[Stored items]
============================================================

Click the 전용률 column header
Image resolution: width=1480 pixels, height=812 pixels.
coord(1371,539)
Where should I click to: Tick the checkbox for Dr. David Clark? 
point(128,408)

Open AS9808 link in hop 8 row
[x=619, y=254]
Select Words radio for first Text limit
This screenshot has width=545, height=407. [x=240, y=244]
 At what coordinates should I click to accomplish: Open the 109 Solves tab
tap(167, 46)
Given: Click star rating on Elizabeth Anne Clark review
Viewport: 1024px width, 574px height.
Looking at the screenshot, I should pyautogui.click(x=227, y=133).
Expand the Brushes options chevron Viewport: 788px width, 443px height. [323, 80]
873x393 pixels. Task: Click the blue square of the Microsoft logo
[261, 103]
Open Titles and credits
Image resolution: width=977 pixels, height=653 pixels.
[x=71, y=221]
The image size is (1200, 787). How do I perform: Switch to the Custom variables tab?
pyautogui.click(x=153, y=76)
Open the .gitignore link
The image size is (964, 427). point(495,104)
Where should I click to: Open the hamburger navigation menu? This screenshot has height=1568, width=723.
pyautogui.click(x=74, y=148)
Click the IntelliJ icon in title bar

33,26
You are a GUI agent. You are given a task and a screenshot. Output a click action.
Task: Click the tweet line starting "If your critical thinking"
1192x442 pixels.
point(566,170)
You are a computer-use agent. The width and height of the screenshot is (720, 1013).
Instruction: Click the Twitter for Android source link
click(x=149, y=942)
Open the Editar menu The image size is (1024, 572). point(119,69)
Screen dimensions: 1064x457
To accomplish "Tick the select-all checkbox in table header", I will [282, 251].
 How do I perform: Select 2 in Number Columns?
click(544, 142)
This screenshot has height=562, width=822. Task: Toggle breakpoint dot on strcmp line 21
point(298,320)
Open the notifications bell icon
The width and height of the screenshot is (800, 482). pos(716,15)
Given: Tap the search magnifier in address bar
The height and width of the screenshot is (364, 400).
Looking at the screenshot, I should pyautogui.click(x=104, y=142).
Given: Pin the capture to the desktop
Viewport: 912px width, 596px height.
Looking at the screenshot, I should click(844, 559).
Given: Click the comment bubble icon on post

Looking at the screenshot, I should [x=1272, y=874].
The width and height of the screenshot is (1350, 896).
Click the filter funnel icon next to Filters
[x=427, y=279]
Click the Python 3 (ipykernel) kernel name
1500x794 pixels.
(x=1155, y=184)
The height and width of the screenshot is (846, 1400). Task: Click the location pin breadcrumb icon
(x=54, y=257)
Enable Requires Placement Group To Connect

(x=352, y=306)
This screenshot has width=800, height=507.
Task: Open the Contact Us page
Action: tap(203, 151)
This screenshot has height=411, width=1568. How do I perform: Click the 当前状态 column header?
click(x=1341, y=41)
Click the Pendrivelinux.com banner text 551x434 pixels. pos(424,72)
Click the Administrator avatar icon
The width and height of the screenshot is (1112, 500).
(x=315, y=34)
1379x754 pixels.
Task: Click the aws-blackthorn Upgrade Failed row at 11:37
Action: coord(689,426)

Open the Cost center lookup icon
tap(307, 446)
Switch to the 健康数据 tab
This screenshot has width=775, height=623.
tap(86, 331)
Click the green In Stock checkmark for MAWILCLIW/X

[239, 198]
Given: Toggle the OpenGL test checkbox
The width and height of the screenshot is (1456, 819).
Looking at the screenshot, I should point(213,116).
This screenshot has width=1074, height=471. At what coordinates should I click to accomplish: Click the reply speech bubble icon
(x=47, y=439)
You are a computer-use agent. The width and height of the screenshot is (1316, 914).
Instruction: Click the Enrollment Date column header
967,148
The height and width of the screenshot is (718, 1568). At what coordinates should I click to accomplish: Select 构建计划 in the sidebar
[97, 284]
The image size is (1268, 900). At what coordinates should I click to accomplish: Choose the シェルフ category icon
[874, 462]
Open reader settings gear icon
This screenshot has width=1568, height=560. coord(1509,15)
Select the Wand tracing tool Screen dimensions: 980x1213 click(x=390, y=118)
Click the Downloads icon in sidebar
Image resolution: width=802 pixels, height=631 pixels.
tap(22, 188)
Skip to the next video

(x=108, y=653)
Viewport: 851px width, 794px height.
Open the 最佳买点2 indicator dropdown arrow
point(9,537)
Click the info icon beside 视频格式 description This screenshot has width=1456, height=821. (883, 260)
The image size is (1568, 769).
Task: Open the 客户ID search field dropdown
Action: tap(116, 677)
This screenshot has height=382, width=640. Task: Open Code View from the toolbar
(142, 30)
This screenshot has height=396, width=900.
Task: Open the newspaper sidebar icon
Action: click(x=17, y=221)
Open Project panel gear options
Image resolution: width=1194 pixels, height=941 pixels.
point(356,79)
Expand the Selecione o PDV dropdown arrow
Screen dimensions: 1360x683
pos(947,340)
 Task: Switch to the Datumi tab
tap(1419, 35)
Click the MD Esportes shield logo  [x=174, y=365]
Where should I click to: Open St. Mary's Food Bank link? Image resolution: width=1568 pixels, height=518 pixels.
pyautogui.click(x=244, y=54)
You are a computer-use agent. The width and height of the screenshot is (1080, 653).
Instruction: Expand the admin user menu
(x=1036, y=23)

============================================================

**What is expected:**
Copy every line of the data above exactly.

**Solved problem:**
Click the 전용률 column header
Image resolution: width=1480 pixels, height=812 pixels.
coord(1371,539)
Where should I click to: Tick the checkbox for Dr. David Clark? 
point(128,408)

Open AS9808 link in hop 8 row
[x=619, y=254]
Select Words radio for first Text limit
This screenshot has width=545, height=407. [x=240, y=244]
 At what coordinates should I click to accomplish: Open the 109 Solves tab
tap(167, 46)
Given: Click star rating on Elizabeth Anne Clark review
Viewport: 1024px width, 574px height.
Looking at the screenshot, I should pyautogui.click(x=227, y=133).
Expand the Brushes options chevron Viewport: 788px width, 443px height. [323, 80]
873x393 pixels. Task: Click the blue square of the Microsoft logo
[261, 103]
Open Titles and credits
Image resolution: width=977 pixels, height=653 pixels.
[x=71, y=221]
The image size is (1200, 787). How do I perform: Switch to the Custom variables tab?
pyautogui.click(x=153, y=76)
Open the .gitignore link
The image size is (964, 427). point(495,104)
Where should I click to: Open the hamburger navigation menu? This screenshot has height=1568, width=723.
pyautogui.click(x=74, y=148)
Click the IntelliJ icon in title bar

33,26
You are a GUI agent. You are given a task and a screenshot. Output a click action.
Task: Click the tweet line starting "If your critical thinking"
1192x442 pixels.
point(566,170)
You are a computer-use agent. The width and height of the screenshot is (720, 1013).
Instruction: Click the Twitter for Android source link
click(x=149, y=942)
Open the Editar menu The image size is (1024, 572). point(119,69)
Screen dimensions: 1064x457
To accomplish "Tick the select-all checkbox in table header", I will [282, 251].
 How do I perform: Select 2 in Number Columns?
click(544, 142)
This screenshot has height=562, width=822. Task: Toggle breakpoint dot on strcmp line 21
point(298,320)
Open the notifications bell icon
The width and height of the screenshot is (800, 482). pos(716,15)
Given: Tap the search magnifier in address bar
The height and width of the screenshot is (364, 400).
Looking at the screenshot, I should pyautogui.click(x=104, y=142).
Given: Pin the capture to the desktop
Viewport: 912px width, 596px height.
Looking at the screenshot, I should click(844, 559).
Given: Click the comment bubble icon on post

Looking at the screenshot, I should [x=1272, y=874].
The width and height of the screenshot is (1350, 896).
Click the filter funnel icon next to Filters
[x=427, y=279]
Click the Python 3 (ipykernel) kernel name
1500x794 pixels.
(x=1155, y=184)
The height and width of the screenshot is (846, 1400). Task: Click the location pin breadcrumb icon
(x=54, y=257)
Enable Requires Placement Group To Connect

(x=352, y=306)
This screenshot has width=800, height=507.
Task: Open the Contact Us page
Action: tap(203, 151)
This screenshot has height=411, width=1568. How do I perform: Click the 当前状态 column header?
click(x=1341, y=41)
Click the Pendrivelinux.com banner text 551x434 pixels. pos(424,72)
Click the Administrator avatar icon
The width and height of the screenshot is (1112, 500).
(x=315, y=34)
1379x754 pixels.
Task: Click the aws-blackthorn Upgrade Failed row at 11:37
Action: coord(689,426)

Open the Cost center lookup icon
tap(307, 446)
Switch to the 健康数据 tab
This screenshot has width=775, height=623.
tap(86, 331)
Click the green In Stock checkmark for MAWILCLIW/X

[239, 198]
Given: Toggle the OpenGL test checkbox
The width and height of the screenshot is (1456, 819).
Looking at the screenshot, I should point(213,116).
This screenshot has width=1074, height=471. At what coordinates should I click to accomplish: Click the reply speech bubble icon
(x=47, y=439)
You are a computer-use agent. The width and height of the screenshot is (1316, 914).
Instruction: Click the Enrollment Date column header
967,148
The height and width of the screenshot is (718, 1568). At what coordinates should I click to accomplish: Select 构建计划 in the sidebar
[97, 284]
The image size is (1268, 900). At what coordinates should I click to accomplish: Choose the シェルフ category icon
[874, 462]
Open reader settings gear icon
This screenshot has width=1568, height=560. coord(1509,15)
Select the Wand tracing tool Screen dimensions: 980x1213 click(x=390, y=118)
Click the Downloads icon in sidebar
Image resolution: width=802 pixels, height=631 pixels.
tap(22, 188)
Skip to the next video

(x=108, y=653)
Viewport: 851px width, 794px height.
Open the 最佳买点2 indicator dropdown arrow
point(9,537)
Click the info icon beside 视频格式 description This screenshot has width=1456, height=821. (883, 260)
The image size is (1568, 769).
Task: Open the 客户ID search field dropdown
Action: tap(116, 677)
This screenshot has height=382, width=640. Task: Open Code View from the toolbar
(142, 30)
This screenshot has height=396, width=900.
Task: Open the newspaper sidebar icon
Action: click(x=17, y=221)
Open Project panel gear options
Image resolution: width=1194 pixels, height=941 pixels.
point(356,79)
Expand the Selecione o PDV dropdown arrow
Screen dimensions: 1360x683
pos(947,340)
 Task: Switch to the Datumi tab
tap(1419, 35)
Click the MD Esportes shield logo  [x=174, y=365]
Where should I click to: Open St. Mary's Food Bank link? Image resolution: width=1568 pixels, height=518 pixels.
pyautogui.click(x=244, y=54)
You are a computer-use agent. The width and height of the screenshot is (1080, 653).
Instruction: Expand the admin user menu
(x=1036, y=23)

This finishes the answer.